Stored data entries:
[Start of Attachment]

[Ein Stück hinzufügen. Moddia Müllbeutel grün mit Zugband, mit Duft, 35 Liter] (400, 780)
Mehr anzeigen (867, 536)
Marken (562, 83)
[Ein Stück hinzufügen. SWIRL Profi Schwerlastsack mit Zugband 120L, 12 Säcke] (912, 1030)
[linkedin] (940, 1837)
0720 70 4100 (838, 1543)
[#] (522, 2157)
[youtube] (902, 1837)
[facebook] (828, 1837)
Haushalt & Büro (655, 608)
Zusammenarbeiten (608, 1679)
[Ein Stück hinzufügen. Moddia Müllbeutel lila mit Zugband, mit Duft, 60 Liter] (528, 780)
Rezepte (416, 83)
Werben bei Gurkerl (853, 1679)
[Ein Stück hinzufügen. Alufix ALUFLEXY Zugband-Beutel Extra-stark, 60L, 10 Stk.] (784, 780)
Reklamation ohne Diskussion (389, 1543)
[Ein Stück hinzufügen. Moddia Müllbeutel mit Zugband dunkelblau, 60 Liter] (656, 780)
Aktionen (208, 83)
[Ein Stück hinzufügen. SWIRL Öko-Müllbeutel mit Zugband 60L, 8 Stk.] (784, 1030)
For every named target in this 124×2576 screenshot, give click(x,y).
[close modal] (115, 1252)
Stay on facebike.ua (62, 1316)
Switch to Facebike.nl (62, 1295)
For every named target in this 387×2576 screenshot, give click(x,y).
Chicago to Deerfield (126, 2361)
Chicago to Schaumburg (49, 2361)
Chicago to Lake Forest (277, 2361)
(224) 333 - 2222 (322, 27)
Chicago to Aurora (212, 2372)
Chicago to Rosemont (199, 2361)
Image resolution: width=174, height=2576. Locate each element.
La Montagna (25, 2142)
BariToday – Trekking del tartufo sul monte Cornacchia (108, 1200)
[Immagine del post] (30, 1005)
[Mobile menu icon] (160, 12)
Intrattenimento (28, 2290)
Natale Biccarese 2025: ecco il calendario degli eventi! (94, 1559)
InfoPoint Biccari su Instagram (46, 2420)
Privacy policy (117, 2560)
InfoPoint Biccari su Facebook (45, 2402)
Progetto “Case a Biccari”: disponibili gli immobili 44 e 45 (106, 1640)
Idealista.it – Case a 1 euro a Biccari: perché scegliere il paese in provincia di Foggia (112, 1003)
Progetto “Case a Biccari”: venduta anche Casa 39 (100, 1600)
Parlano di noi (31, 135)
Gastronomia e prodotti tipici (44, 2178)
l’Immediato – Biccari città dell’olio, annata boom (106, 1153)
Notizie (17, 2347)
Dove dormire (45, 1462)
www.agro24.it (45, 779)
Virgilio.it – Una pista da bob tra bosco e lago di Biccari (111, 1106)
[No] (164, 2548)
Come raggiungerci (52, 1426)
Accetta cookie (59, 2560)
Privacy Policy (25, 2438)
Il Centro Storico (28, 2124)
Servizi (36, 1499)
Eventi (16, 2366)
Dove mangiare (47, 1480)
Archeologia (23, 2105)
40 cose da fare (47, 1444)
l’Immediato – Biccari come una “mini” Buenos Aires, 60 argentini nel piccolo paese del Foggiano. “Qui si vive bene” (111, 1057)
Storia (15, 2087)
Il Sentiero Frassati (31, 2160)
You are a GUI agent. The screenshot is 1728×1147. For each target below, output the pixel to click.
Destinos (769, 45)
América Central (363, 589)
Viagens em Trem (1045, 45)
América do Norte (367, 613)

[End of Attachment]

**What you need to do**
Go through the data and show every line where "Zugband" occurs.

**Task response**
[Ein Stück hinzufügen. Moddia Müllbeutel grün mit Zugband, mit Duft, 35 Liter] (400, 780)
[Ein Stück hinzufügen. SWIRL Profi Schwerlastsack mit Zugband 120L, 12 Säcke] (912, 1030)
[Ein Stück hinzufügen. Moddia Müllbeutel lila mit Zugband, mit Duft, 60 Liter] (528, 780)
[Ein Stück hinzufügen. Alufix ALUFLEXY Zugband-Beutel Extra-stark, 60L, 10 Stk.] (784, 780)
[Ein Stück hinzufügen. Moddia Müllbeutel mit Zugband dunkelblau, 60 Liter] (656, 780)
[Ein Stück hinzufügen. SWIRL Öko-Müllbeutel mit Zugband 60L, 8 Stk.] (784, 1030)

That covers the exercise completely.